** START READING TEXT **

WASHINGTON, D.C. -- Selfies and Stars and Stripes suit created a lot of buzz at the White House today as the Red Sox were honored by President Barack Obama for capturing the World Series championship last season.
The team, family members, and a host of Red Sox front office types traveled by bus from Baltimore to Washington early Tuesday morning to spend time with the president at the White House and participate in the ceremony that took place on the south lawn.
While "Sweet Caroline" played over the loudspeakers, the team strolled onstage before the president arrived to deliver an emotional speech that referenced the strong ties between the Red Sox and the city of Boston in the wake of a tough year in the aftermath of the Boston Marathon bombings.
"I think for the nation as a whole there was something about this particular squad that was special and will go down in history," the president said. "Not just not just because they went from worst to first, but because they symbolized the grit and the resilience of America’s -- one of America’s iconic cities during one of its most difficult moments.
"Nearly one year ago, hundreds of thousands gathered on a beautiful spring day to run and cheer the historic Boston Marathon. But a senseless act of terror turned celebration into chaos, and joy into anguish. Four young people lost their lives. Hundreds were injured. The city was rocked. But under the guiding hand of somebody who I consider one of the finest public servants that America has known, Mayor Tom Menino of Boston, who is here today, and his lovely wife."

** END READING TEXT **
** START DATASET EXCERPTS **

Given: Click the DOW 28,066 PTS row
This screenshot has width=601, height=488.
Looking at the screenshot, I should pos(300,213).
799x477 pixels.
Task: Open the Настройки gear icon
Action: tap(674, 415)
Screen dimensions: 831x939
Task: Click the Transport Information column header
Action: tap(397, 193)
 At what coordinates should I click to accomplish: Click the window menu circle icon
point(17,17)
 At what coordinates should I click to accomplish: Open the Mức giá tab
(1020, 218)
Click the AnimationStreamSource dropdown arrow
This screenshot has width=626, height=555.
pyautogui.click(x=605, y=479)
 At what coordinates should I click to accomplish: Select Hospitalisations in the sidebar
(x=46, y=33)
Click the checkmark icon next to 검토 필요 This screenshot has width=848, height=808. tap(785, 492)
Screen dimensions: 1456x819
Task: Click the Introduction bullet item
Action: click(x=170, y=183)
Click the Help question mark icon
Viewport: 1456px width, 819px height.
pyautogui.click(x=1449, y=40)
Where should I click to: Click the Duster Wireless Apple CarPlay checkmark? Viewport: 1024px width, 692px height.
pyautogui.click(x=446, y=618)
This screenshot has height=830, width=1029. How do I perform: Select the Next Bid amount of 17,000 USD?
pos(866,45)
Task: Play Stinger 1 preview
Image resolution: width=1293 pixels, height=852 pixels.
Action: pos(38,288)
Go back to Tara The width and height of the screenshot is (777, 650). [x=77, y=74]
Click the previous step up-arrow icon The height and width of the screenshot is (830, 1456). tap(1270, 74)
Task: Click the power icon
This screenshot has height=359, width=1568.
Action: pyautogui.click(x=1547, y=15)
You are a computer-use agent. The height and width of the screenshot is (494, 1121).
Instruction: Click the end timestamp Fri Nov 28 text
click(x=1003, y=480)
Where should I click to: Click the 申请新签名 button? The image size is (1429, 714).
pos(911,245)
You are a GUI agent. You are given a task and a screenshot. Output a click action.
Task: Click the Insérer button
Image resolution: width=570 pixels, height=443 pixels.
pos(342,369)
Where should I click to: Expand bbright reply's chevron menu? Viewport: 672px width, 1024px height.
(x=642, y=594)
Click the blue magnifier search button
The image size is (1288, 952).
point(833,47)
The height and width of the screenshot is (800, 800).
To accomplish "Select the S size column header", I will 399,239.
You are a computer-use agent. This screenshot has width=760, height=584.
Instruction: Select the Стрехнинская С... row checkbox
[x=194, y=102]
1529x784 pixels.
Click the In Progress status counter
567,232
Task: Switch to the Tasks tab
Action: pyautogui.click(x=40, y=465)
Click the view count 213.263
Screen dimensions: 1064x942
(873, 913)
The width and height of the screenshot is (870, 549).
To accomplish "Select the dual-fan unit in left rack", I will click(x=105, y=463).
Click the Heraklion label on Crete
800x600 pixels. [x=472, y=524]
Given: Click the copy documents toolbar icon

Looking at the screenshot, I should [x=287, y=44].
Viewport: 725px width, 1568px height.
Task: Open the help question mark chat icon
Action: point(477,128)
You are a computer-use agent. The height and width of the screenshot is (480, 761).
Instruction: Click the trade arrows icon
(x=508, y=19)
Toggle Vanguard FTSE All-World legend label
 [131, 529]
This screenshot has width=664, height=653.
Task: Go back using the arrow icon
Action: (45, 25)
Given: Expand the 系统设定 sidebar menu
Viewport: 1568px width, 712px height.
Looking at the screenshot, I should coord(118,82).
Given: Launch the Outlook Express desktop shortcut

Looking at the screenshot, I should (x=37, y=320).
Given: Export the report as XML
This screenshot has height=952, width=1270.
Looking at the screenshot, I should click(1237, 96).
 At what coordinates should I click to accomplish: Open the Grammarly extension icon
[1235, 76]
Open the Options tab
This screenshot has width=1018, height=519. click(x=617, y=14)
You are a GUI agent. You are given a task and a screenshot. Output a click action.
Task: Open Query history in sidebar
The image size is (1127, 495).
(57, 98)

** END DATASET EXCERPTS **

■ **EXERCISE DETAILS**:
Continue the article on the Red Sox ceremony at the White House, starting right after its final sentence. The data above comes from a different source than the article.

■ **RIGHT ANSWER**:
The president then referenced Adrianne Haslet-Davis, who lost part of her left leg in the Boston Marathon bombings last April and MBTA police officer Richard Donahue, who was shot while pursuing the attackers later that week.
"Boston stood resolute and unbowed and unbroken," Obama said. "And as the smoke cleared, we gained inspiration from the injured who gamely tackled their recovery -- those who are running and walking again, including the young woman who has returned to professional dancing with a prosthetic leg. And we took heart from the first responders who put their lives at risk and bravely ran toward danger -- people like Officer Richard Donahue of the MBTA Transit Police, who was shot and nearly killed that night. After months of rehab, Richard is walking again and keeping up with his 18-month-old son, and we’re so proud to have Richard here today."
President Obama also paid tribute to two Boston firefighters who lost their lives battling the deadly Beacon fire last week.
"Today, our hearts are in Boston again," the president said. "We’ve got the families of firefighters Michael Kennedy and Lieutenant Edward Walsh, who gave their lives protecting others from a massive blaze last week. And their sacrifice, like the sacrifice of those made last year, remind us of the selfless courage of everyday heroes who put their lives on the line to help others. The first responders, the brave citizens, the resolute victims of these tragedies -- they’re all Boston Strong. And ultimately, that’s what this team played for last season, and every man behind me did his part to keep the team rolling."
The ceremony turned lighter when the president referenced several Red Sox players for their efforts in helping to clinch the championship in 2013.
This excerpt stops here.